Abstract

Most landscapes are complex mosaics of many kinds of habitat. From the viewpoint of a particular species, only some habitat types, often called ‘‘suitable habitat,’’ provide the necessary resources for population growth. The remaining landscape, often called the (landscape) matrix, can only be traversed by dispersing individuals. Often the suitable habitat occurs in discrete patches, an example of which is a woodland in the midst of cultivated fields—for forest species, the woodland is like an island in the sea. The woodland may be occupied by a local population of a forest species, but many such patches are likely to be temporarily unoccupied because the population became extinct in the past and a new one has not yet been established. At the landscape level, woodlands and other comparable habitat patches comprise networks in which local populations living in individual patches are connected to each other by dispersing individuals. A set of local populations inhabiting a patch network is called a metapopulation. In other cases, the habitat does not consist of discrete patches, but even then, habitat quality is likely to vary from one place to another. Habitat heterogeneity tends to be reflected in a more or less fragmented population structure, and such spatially structured populations may be called metapopulations. Metapopulation biology addresses the ecological, genetic, and evolutionary processes that occur in metapopulations.

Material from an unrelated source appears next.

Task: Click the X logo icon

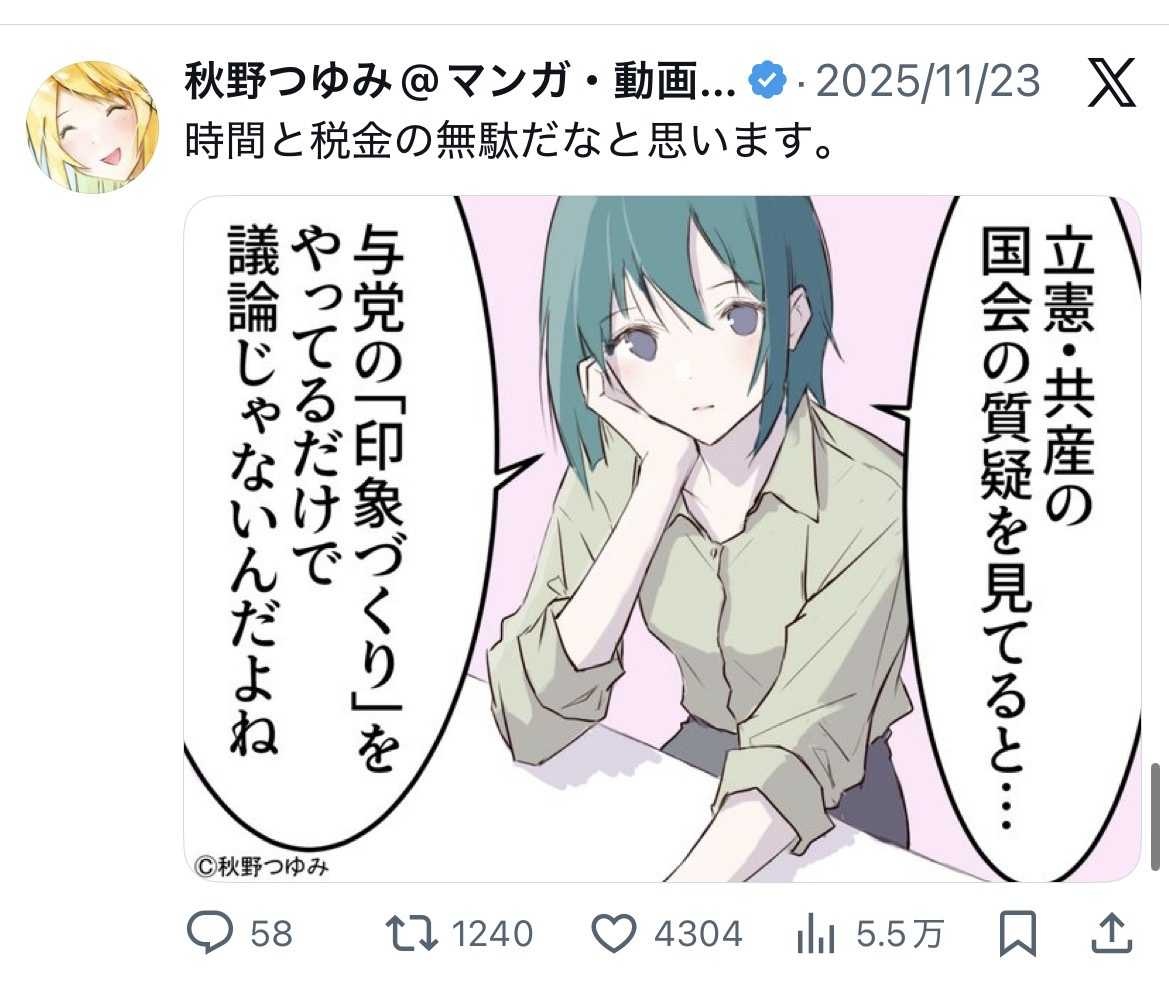Action: (1111, 82)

For instance, in a highly fragmented landscape, all local populations may be so small that they all have a high risk of extinction, yet the metapopulation may persist if new local populations are established by dispersing individuals fast enough to compensate for extinctions. Metapopulation structure and the extinction–colonization dynamics may greatly influence the maintenance of genetic diversity and the course of evolutionary changes. Metapopulation processes play a role in the dynamics of most species because most landscapes are spatially more or less heterogeneous, and many comprise networks of discrete habitat patches. Human land use tends to increase fragmentation of natural habitats, and hence, metapopulation processes are particularly consequential in many human-dominated landscapes.